Bairns’ Hoose – based on the Icelandic Barnahus model – will bring together child protection, health, justice and recovery services in a single location.

Children below the age of criminal responsibility, whose behaviour has caused harm, will also have access to the services it will provide.

Justice Secretary Keith Brown was updated on the progress towards developing a national model at a symposium today. 

He commented: "We are aiming for transformational change in relation to how children in the justice system are treated, not just in relation to the taking of evidence but ensuring that they can access timely support and begin their recovery as soon as possible.

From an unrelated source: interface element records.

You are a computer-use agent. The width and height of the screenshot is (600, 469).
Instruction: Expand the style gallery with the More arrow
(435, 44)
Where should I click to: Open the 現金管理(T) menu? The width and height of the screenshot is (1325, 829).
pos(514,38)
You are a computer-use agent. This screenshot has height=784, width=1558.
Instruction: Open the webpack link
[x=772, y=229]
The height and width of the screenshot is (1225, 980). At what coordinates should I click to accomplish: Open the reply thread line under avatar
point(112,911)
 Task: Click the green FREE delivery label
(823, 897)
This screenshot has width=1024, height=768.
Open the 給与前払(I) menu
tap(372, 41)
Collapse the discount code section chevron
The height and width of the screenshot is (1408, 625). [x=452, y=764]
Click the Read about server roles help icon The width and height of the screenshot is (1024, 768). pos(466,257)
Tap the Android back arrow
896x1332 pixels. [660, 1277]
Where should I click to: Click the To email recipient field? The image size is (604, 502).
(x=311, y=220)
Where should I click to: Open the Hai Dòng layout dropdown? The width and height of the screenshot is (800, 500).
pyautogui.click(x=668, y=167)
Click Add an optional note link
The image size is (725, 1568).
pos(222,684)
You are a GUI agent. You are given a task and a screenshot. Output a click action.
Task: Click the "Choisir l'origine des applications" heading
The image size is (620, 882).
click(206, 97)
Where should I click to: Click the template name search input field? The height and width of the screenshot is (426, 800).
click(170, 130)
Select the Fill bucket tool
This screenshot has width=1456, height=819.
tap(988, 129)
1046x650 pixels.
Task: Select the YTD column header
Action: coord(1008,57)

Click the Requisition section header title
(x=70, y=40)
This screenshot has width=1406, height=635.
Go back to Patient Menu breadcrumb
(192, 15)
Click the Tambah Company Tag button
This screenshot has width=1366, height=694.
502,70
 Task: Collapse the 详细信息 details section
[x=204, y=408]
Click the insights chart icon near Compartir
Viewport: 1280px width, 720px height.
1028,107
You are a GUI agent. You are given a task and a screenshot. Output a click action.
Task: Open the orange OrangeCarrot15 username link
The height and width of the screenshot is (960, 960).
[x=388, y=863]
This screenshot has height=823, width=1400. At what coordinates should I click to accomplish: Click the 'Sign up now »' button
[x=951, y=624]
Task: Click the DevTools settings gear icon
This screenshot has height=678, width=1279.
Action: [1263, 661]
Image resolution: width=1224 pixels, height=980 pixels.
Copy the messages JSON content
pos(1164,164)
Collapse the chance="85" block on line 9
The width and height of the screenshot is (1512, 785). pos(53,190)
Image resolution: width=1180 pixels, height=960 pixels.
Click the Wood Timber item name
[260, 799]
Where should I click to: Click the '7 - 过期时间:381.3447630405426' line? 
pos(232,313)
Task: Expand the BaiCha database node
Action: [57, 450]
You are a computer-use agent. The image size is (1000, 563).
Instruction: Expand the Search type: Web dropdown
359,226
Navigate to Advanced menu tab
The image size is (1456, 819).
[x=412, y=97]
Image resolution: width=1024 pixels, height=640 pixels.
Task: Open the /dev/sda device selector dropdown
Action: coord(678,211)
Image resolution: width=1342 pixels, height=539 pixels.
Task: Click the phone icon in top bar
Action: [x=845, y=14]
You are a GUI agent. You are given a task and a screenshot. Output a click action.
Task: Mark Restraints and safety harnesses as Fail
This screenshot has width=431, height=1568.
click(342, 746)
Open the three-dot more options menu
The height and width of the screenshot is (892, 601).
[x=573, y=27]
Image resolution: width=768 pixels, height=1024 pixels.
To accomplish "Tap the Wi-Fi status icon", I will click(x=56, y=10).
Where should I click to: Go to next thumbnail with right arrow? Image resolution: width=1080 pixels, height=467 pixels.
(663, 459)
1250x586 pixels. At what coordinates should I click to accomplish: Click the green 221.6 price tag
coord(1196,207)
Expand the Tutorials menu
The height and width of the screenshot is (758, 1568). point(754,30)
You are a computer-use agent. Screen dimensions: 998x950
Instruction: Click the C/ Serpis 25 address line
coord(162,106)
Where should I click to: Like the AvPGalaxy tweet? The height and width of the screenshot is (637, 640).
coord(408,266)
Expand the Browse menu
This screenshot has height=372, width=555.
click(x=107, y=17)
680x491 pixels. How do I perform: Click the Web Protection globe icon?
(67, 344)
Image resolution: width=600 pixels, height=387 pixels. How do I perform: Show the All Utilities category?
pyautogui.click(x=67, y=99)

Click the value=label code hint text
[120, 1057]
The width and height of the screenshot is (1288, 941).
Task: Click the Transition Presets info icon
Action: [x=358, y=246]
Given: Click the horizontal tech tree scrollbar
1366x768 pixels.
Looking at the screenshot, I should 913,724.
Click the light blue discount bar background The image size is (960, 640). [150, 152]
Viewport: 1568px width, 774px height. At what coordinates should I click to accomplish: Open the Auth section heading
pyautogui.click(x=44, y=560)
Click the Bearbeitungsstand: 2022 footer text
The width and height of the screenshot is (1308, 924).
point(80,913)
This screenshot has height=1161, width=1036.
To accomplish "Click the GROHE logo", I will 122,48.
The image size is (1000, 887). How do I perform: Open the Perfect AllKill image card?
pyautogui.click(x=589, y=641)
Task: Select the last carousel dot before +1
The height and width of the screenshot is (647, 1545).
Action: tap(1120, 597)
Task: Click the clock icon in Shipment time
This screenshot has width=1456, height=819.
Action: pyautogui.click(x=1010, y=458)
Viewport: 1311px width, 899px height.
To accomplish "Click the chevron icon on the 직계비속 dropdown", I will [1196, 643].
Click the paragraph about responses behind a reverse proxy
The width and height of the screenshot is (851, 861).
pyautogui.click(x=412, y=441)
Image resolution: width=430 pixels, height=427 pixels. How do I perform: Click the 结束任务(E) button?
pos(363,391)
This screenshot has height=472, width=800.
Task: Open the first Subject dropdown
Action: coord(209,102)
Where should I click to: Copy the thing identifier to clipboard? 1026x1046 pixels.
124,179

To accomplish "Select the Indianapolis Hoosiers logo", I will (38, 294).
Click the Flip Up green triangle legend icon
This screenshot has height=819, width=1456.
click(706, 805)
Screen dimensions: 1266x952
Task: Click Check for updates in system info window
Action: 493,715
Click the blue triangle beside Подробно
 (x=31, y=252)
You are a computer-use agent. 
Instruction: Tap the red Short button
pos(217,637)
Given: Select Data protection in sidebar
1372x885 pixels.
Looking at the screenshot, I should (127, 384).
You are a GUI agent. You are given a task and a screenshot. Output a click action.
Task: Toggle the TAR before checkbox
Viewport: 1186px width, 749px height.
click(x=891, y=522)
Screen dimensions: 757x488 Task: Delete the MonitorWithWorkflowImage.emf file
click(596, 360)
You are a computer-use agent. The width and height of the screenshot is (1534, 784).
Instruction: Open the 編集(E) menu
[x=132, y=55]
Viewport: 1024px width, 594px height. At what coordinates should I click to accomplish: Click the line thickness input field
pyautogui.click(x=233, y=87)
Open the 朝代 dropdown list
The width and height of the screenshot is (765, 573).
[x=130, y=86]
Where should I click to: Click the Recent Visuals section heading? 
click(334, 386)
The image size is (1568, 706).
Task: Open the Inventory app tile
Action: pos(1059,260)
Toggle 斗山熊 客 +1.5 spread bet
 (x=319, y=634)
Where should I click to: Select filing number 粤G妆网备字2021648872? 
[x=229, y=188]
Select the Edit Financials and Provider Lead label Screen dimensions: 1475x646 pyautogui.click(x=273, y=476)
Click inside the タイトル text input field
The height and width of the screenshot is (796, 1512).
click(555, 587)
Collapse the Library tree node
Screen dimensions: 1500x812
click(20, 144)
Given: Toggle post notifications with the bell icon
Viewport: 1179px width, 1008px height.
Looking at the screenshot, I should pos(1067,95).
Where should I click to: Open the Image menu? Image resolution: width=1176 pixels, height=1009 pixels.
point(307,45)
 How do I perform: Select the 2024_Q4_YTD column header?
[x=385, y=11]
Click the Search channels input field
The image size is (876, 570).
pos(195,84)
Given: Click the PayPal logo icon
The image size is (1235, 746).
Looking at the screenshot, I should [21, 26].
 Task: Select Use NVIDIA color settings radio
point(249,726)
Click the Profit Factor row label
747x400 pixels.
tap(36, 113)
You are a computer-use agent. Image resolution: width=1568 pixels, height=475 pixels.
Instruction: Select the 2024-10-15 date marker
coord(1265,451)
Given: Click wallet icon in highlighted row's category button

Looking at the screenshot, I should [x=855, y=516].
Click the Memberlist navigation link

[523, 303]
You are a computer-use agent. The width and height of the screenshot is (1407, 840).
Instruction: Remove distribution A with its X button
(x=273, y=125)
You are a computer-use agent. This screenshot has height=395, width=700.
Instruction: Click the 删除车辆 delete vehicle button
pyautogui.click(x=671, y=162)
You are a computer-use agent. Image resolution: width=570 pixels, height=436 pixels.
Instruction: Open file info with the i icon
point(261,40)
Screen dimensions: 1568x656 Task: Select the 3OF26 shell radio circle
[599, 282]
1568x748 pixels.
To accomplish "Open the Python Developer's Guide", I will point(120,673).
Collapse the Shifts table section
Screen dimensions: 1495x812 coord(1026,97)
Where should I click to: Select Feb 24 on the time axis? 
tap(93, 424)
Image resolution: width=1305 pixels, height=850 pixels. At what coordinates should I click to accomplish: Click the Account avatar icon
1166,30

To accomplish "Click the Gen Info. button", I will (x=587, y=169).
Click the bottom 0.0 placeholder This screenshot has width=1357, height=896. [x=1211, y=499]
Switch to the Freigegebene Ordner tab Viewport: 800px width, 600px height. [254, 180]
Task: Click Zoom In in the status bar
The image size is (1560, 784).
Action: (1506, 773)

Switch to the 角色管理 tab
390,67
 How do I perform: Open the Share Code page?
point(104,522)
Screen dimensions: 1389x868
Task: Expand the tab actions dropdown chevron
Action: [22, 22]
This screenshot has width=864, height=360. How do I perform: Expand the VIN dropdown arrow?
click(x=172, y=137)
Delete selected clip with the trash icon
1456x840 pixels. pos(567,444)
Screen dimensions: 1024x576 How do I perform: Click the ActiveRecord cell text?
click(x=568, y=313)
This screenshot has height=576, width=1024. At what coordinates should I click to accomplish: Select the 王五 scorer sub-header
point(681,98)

"Bringing these elements together in one setting is our goal and we must work collectively to achieve it. At present, young people who are caught up in our justice system have to go to multiple different services and locations.

"We believe that every eligible child victim or witness has the right to consistent and holistic support, access to specialist services and be afforded the opportunity to recover from their experiences and that these services should be delivered cohesively."

Mary Glasgow, chief executive of Children 1st, which is among the organisations supporting the project, added: "This vision to create a Scottish Bairns’ Hoose is rooted in what children have told us they need to recover and move on and we look forward to continuing to work with all the partners, services and agencies involved to bring it to life."